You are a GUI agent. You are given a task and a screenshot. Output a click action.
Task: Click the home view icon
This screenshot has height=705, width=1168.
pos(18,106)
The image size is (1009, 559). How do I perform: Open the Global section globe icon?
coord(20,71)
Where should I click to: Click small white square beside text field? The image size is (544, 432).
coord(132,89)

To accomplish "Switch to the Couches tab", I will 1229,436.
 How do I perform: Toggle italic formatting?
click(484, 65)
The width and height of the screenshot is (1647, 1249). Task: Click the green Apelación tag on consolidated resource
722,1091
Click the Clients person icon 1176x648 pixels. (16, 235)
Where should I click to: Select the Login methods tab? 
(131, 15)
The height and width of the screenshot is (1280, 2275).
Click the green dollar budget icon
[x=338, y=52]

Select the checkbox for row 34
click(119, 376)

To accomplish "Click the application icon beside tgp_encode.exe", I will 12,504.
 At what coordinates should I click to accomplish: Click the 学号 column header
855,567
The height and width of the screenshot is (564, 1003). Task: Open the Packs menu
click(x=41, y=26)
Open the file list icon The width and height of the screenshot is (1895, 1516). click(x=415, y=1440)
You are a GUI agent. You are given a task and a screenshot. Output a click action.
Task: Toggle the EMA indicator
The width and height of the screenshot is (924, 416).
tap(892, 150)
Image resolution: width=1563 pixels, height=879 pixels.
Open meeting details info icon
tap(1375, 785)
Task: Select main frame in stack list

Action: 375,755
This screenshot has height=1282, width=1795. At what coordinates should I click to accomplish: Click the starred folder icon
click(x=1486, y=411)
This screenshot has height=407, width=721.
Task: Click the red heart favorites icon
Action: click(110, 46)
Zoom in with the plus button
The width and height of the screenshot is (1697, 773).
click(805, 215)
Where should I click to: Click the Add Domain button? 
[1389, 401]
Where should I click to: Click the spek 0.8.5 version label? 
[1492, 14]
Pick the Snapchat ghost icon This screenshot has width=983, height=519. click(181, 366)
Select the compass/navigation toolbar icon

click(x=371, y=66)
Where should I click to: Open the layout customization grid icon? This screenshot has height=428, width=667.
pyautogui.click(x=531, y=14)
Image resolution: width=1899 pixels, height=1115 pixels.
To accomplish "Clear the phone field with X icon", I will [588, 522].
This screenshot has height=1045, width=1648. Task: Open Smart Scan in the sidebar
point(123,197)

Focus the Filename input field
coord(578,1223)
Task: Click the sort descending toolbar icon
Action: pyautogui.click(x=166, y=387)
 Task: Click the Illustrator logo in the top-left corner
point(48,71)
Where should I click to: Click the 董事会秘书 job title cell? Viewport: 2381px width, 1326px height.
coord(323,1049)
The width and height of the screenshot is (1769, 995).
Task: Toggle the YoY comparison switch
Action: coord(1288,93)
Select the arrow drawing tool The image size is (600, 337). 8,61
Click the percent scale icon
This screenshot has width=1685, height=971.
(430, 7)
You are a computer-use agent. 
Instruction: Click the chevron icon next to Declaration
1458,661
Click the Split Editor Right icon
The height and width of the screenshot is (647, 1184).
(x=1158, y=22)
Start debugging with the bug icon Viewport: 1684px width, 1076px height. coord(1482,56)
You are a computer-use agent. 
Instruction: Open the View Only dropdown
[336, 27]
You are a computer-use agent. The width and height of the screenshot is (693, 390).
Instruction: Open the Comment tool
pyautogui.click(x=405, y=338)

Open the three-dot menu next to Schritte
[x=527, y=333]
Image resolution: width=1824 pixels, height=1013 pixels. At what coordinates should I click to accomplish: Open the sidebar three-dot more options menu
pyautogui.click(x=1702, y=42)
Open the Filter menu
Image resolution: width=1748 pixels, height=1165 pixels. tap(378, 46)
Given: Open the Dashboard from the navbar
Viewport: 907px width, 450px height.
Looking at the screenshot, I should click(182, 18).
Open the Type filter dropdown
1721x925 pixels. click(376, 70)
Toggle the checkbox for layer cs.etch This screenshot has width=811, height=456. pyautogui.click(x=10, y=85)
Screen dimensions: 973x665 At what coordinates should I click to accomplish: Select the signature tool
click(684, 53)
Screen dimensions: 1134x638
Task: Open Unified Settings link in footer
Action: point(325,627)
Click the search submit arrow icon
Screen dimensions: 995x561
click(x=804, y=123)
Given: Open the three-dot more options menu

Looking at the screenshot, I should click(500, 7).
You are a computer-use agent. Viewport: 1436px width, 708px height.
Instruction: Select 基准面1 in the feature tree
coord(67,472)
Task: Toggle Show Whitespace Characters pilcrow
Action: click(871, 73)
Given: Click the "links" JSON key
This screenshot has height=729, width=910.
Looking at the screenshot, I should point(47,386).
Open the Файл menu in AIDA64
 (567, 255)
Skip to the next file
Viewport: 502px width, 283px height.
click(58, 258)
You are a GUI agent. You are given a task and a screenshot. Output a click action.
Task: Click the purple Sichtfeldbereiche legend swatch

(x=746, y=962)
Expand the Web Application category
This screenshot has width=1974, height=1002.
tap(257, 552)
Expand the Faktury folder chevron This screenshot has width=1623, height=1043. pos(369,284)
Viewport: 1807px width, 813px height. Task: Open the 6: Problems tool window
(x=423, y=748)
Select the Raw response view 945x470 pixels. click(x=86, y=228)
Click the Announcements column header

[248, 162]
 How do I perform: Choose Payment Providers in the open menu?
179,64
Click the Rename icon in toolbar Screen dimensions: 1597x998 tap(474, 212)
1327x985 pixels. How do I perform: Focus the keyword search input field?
+++++
What is expected:
Take the entries above and repeat them verbatim.

Response area:
You are a GUI agent. You are given a task and a screenshot. Output a click action.
Task: Click the home view icon
This screenshot has height=705, width=1168.
pos(18,106)
The image size is (1009, 559). How do I perform: Open the Global section globe icon?
coord(20,71)
Where should I click to: Click small white square beside text field? The image size is (544, 432).
coord(132,89)

To accomplish "Switch to the Couches tab", I will 1229,436.
 How do I perform: Toggle italic formatting?
click(484, 65)
The width and height of the screenshot is (1647, 1249). Task: Click the green Apelación tag on consolidated resource
722,1091
Click the Clients person icon 1176x648 pixels. (16, 235)
Where should I click to: Select the Login methods tab? 
(131, 15)
The height and width of the screenshot is (1280, 2275).
Click the green dollar budget icon
[x=338, y=52]

Select the checkbox for row 34
click(119, 376)

To accomplish "Click the application icon beside tgp_encode.exe", I will 12,504.
 At what coordinates should I click to accomplish: Click the 学号 column header
855,567
The height and width of the screenshot is (564, 1003). Task: Open the Packs menu
click(x=41, y=26)
Open the file list icon The width and height of the screenshot is (1895, 1516). click(x=415, y=1440)
You are a GUI agent. You are given a task and a screenshot. Output a click action.
Task: Toggle the EMA indicator
The width and height of the screenshot is (924, 416).
tap(892, 150)
Image resolution: width=1563 pixels, height=879 pixels.
Open meeting details info icon
tap(1375, 785)
Task: Select main frame in stack list

Action: 375,755
This screenshot has height=1282, width=1795. At what coordinates should I click to accomplish: Click the starred folder icon
click(x=1486, y=411)
This screenshot has height=407, width=721.
Task: Click the red heart favorites icon
Action: click(110, 46)
Zoom in with the plus button
The width and height of the screenshot is (1697, 773).
click(805, 215)
Where should I click to: Click the Add Domain button? 
[1389, 401]
Where should I click to: Click the spek 0.8.5 version label? 
[1492, 14]
Pick the Snapchat ghost icon This screenshot has width=983, height=519. click(181, 366)
Select the compass/navigation toolbar icon

click(x=371, y=66)
Where should I click to: Open the layout customization grid icon? This screenshot has height=428, width=667.
pyautogui.click(x=531, y=14)
Image resolution: width=1899 pixels, height=1115 pixels.
To accomplish "Clear the phone field with X icon", I will [588, 522].
This screenshot has height=1045, width=1648. Task: Open Smart Scan in the sidebar
point(123,197)

Focus the Filename input field
coord(578,1223)
Task: Click the sort descending toolbar icon
Action: pyautogui.click(x=166, y=387)
 Task: Click the Illustrator logo in the top-left corner
point(48,71)
Where should I click to: Click the 董事会秘书 job title cell? Viewport: 2381px width, 1326px height.
coord(323,1049)
The width and height of the screenshot is (1769, 995).
Task: Toggle the YoY comparison switch
Action: coord(1288,93)
Select the arrow drawing tool The image size is (600, 337). 8,61
Click the percent scale icon
This screenshot has width=1685, height=971.
(430, 7)
You are a computer-use agent. 
Instruction: Click the chevron icon next to Declaration
1458,661
Click the Split Editor Right icon
The height and width of the screenshot is (647, 1184).
(x=1158, y=22)
Start debugging with the bug icon Viewport: 1684px width, 1076px height. coord(1482,56)
You are a computer-use agent. 
Instruction: Open the View Only dropdown
[336, 27]
You are a computer-use agent. The width and height of the screenshot is (693, 390).
Instruction: Open the Comment tool
pyautogui.click(x=405, y=338)

Open the three-dot menu next to Schritte
[x=527, y=333]
Image resolution: width=1824 pixels, height=1013 pixels. At what coordinates should I click to accomplish: Open the sidebar three-dot more options menu
pyautogui.click(x=1702, y=42)
Open the Filter menu
Image resolution: width=1748 pixels, height=1165 pixels. tap(378, 46)
Given: Open the Dashboard from the navbar
Viewport: 907px width, 450px height.
Looking at the screenshot, I should click(182, 18).
Open the Type filter dropdown
1721x925 pixels. click(376, 70)
Toggle the checkbox for layer cs.etch This screenshot has width=811, height=456. pyautogui.click(x=10, y=85)
Screen dimensions: 973x665 At what coordinates should I click to accomplish: Select the signature tool
click(684, 53)
Screen dimensions: 1134x638
Task: Open Unified Settings link in footer
Action: point(325,627)
Click the search submit arrow icon
Screen dimensions: 995x561
click(x=804, y=123)
Given: Open the three-dot more options menu

Looking at the screenshot, I should click(500, 7).
You are a computer-use agent. Viewport: 1436px width, 708px height.
Instruction: Select 基准面1 in the feature tree
coord(67,472)
Task: Toggle Show Whitespace Characters pilcrow
Action: click(871, 73)
Given: Click the "links" JSON key
This screenshot has height=729, width=910.
Looking at the screenshot, I should point(47,386).
Open the Файл menu in AIDA64
 (567, 255)
Skip to the next file
Viewport: 502px width, 283px height.
click(58, 258)
You are a GUI agent. You are given a task and a screenshot. Output a click action.
Task: Click the purple Sichtfeldbereiche legend swatch

(x=746, y=962)
Expand the Web Application category
This screenshot has width=1974, height=1002.
tap(257, 552)
Expand the Faktury folder chevron This screenshot has width=1623, height=1043. pos(369,284)
Viewport: 1807px width, 813px height. Task: Open the 6: Problems tool window
(x=423, y=748)
Select the Raw response view 945x470 pixels. click(x=86, y=228)
Click the Announcements column header

[248, 162]
 How do I perform: Choose Payment Providers in the open menu?
179,64
Click the Rename icon in toolbar Screen dimensions: 1597x998 tap(474, 212)
1327x985 pixels. How do I perform: Focus the keyword search input field?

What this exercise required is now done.